In the report, Clark said this exemption does not apply to initial incident reports. 

“The public records exception that OSU relied on to withhold the name of the uncharged suspect for eight months did not apply to this incident report,” he wrote. 

Greiner said that this is because the confidential law enforcement investigatory records exemption only applies to criminal investigations. 

“The initial incident report gets the investigation started but it’s not really the investigation,” he said. 

Ohio State argued that the record in question was not an incident report. Clark found that it was. 

“A public office may not deny the existence of a manifestly public record merely by un-naming or renaming it,” he wrote in the report.

Greiner said that the special master’s recommendation “elevated substance over form.”

“OSU engaged in a form-over-substance approach here,” he said. “Their argument was essentially that it’s not an initial incident report unless we call it that, and had that been allowed to be the law, I think that that would have really turned the Public Records Act on its ear and not been a very good precedent.” 

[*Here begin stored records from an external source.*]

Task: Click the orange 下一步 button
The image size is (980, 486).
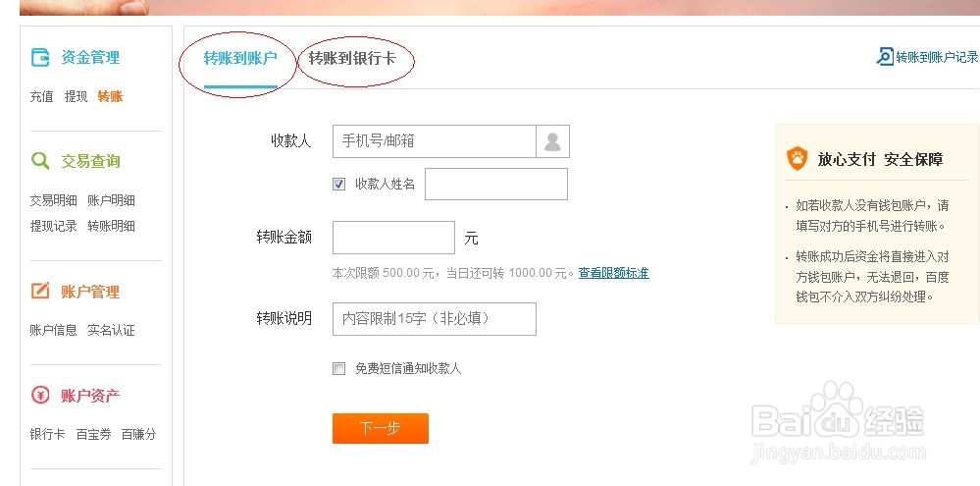Action: pyautogui.click(x=380, y=428)
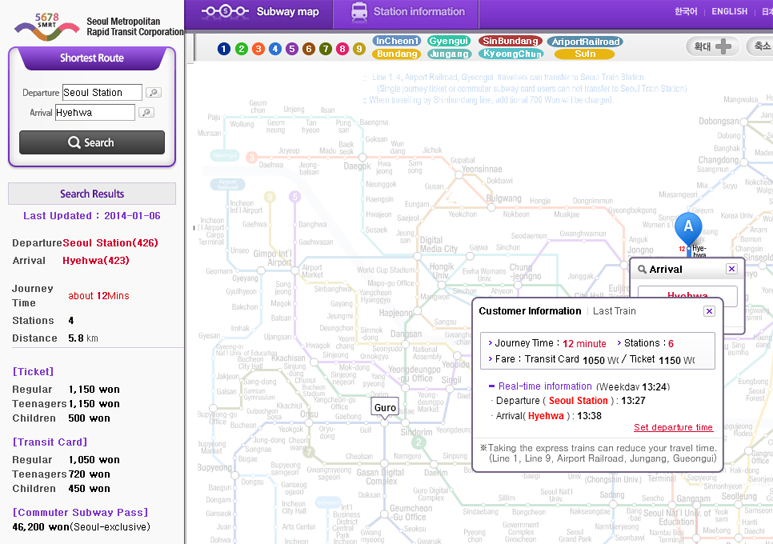Screen dimensions: 773x544
Task: Click the Departure station lookup icon
Action: tap(153, 93)
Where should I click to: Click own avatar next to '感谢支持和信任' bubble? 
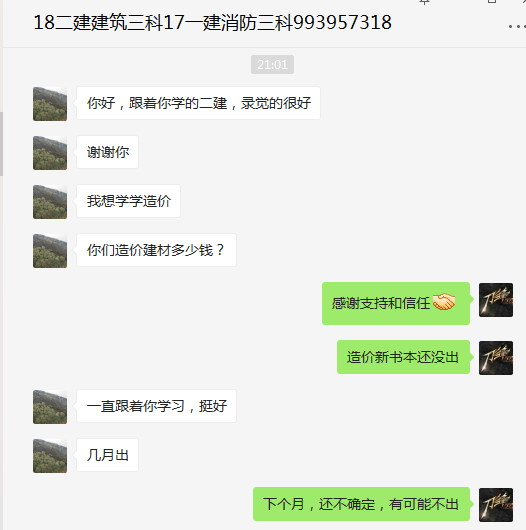tap(496, 300)
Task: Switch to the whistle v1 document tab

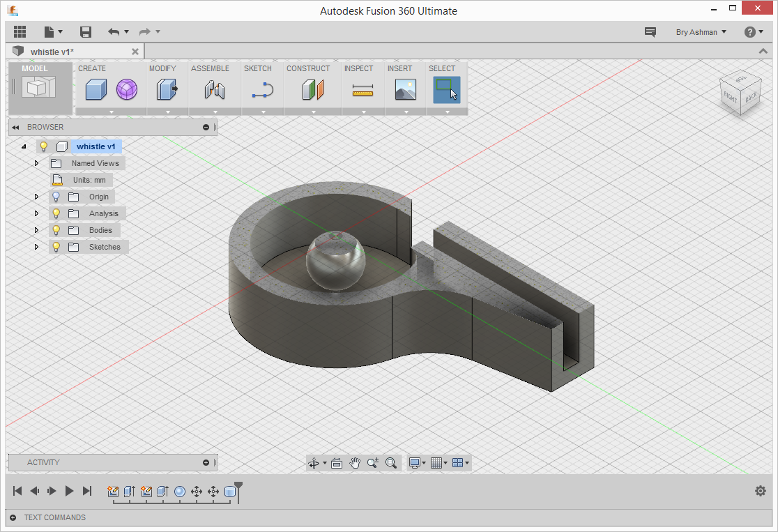Action: coord(52,52)
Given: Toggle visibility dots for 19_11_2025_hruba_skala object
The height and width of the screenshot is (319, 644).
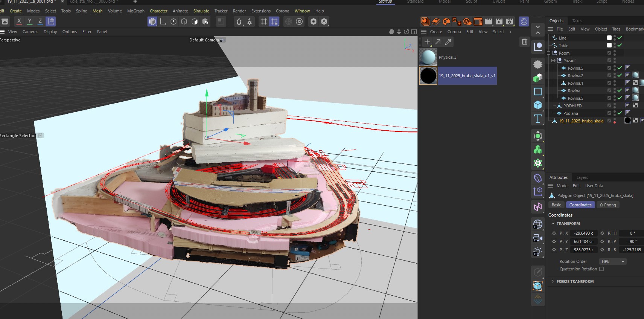Looking at the screenshot, I should pos(615,121).
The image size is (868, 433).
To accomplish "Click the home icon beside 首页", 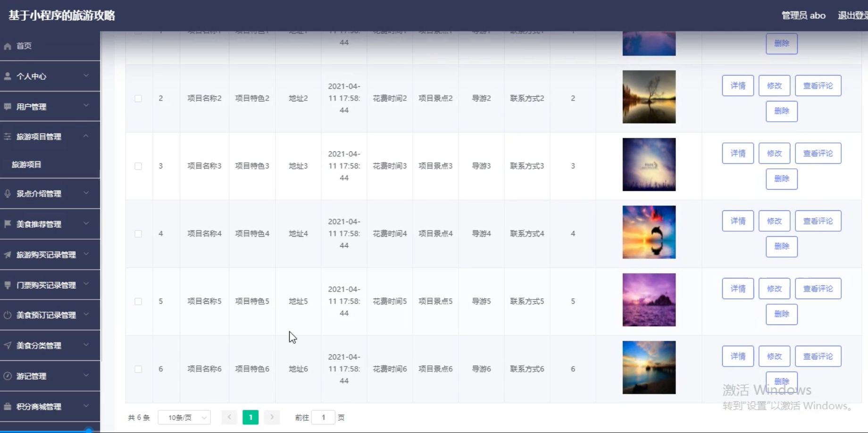I will pyautogui.click(x=8, y=46).
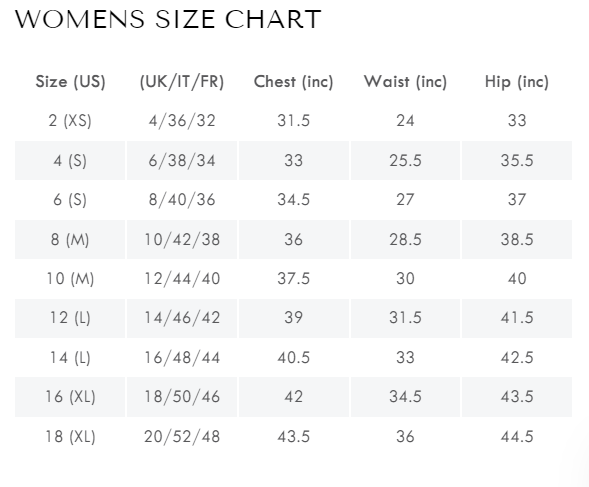Click the Waist (inc) header
Image resolution: width=589 pixels, height=487 pixels.
(x=405, y=82)
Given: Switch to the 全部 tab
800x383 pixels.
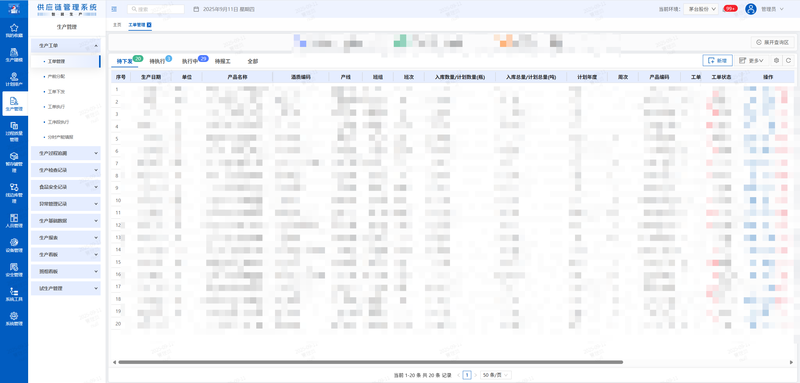Looking at the screenshot, I should pyautogui.click(x=253, y=61).
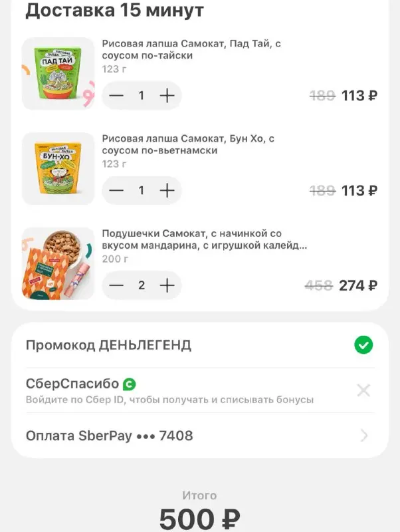Open the Бун-Хо product image
Screen dimensions: 400x532
pos(58,168)
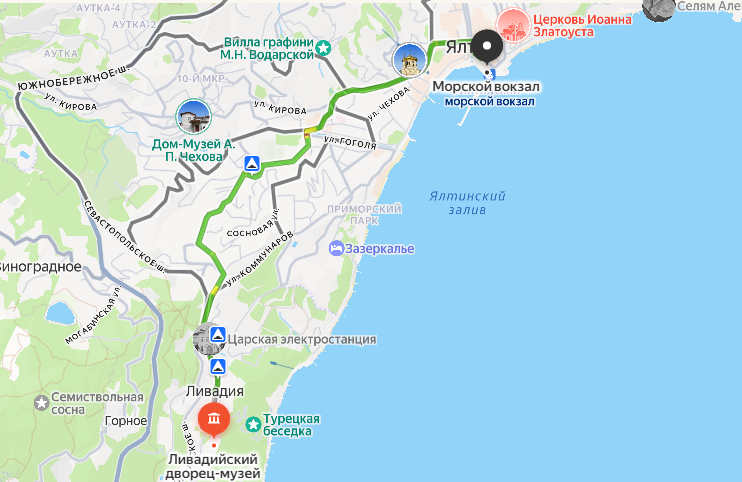Image resolution: width=742 pixels, height=482 pixels.
Task: Select the red Livadia Palace museum marker
Action: 214,419
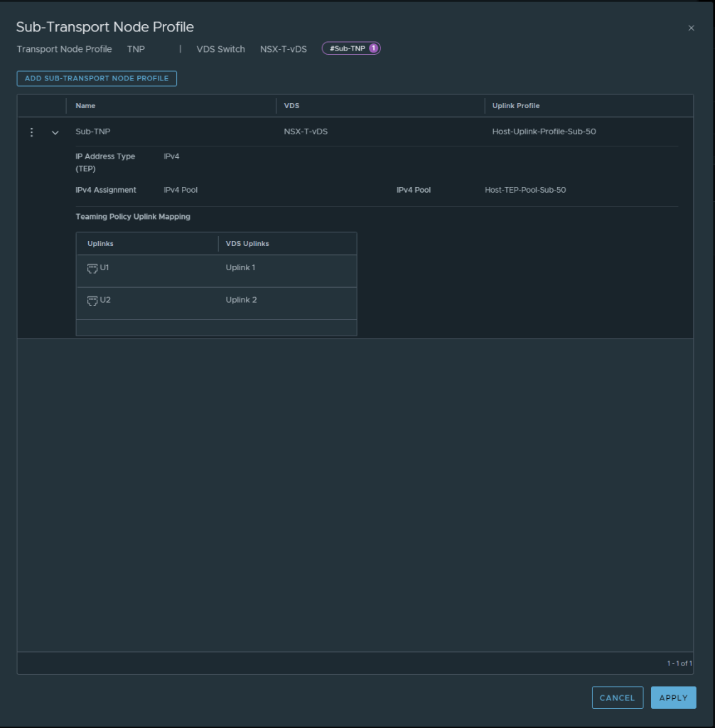The image size is (715, 728).
Task: Open the three-dot actions menu for Sub-TNP
Action: [31, 132]
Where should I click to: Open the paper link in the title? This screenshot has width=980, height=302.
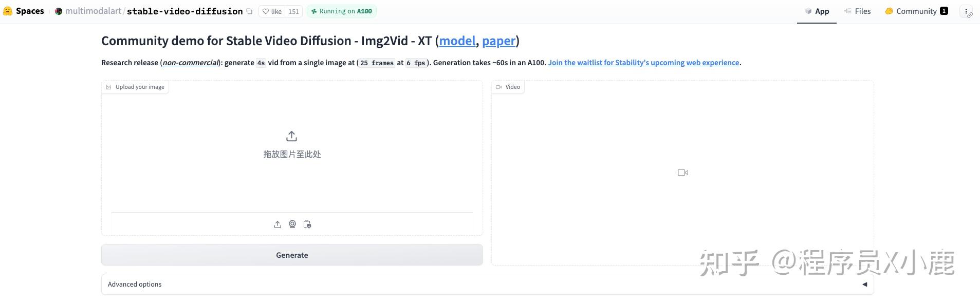498,41
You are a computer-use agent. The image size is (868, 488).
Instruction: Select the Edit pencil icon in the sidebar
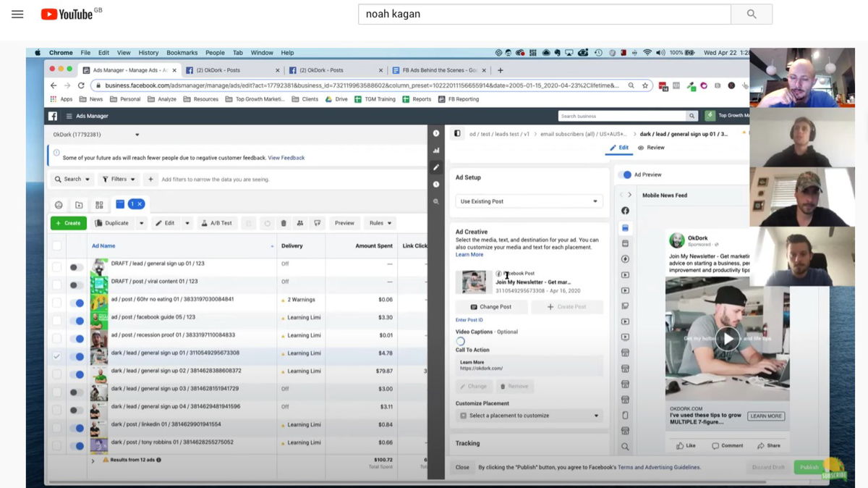coord(435,167)
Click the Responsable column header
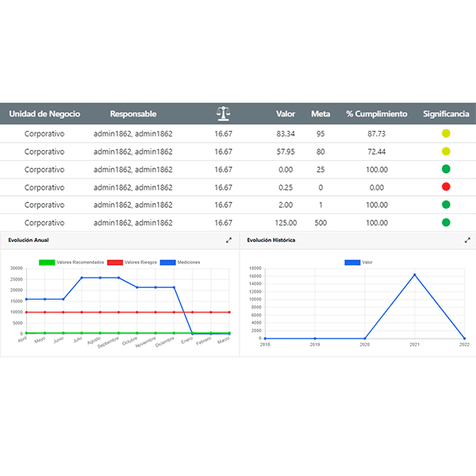Screen dimensions: 476x476 [133, 113]
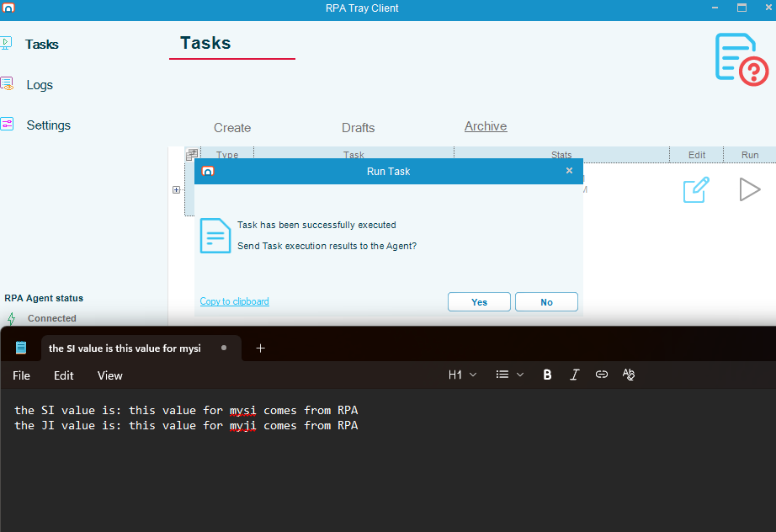The width and height of the screenshot is (776, 532).
Task: Click the expand-all icon in the table header corner
Action: point(192,154)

Greiner said he worked on a similar case in which the Chillicothe Police Department had a computerized reporting system and said that it was an investigatory record, while Greiner, acting as an attorney for Gannett GP Media, argued that it was, in fact, an initial incident report.

“We ultimately prevailed,” he said. 

What happens next 

Both parties have seven business days from when Clark’s report was filed to object. Whether an objection is filed or not, the court will then have seven business days to accept, reject or modify the special master’s recommendation, Greiner said. 

If the court decides to accept the special master’s recommendations, LoMonte and Greiner both said they hope for new standards moving forward.  

Greiner said he hopes that this will create a precedent for considering the substance of reports and that initial interactions between police and complaining parties will be considered initial incident reports. 

“Call it whatever you want, but that’s going to be a public record,” he said. 

For LoMonte, he said that he hopes that response time to public records requests will be adjusted. 

“I really do hope that this will cause them to re-examine how long it takes them to comply –– that’s just, that’s not an acceptable turnaround time,” he said. 

LoMonte said that the response is often that universities are overwhelmed with public records requests. 

“If you don’t have enough people dedicated to responding to public records requests, that’s your fault,” he said. “If you’ve got enough people to write press releases, then you’ve got enough people to respond to public records requests; you’re just not prioritizing their time right.”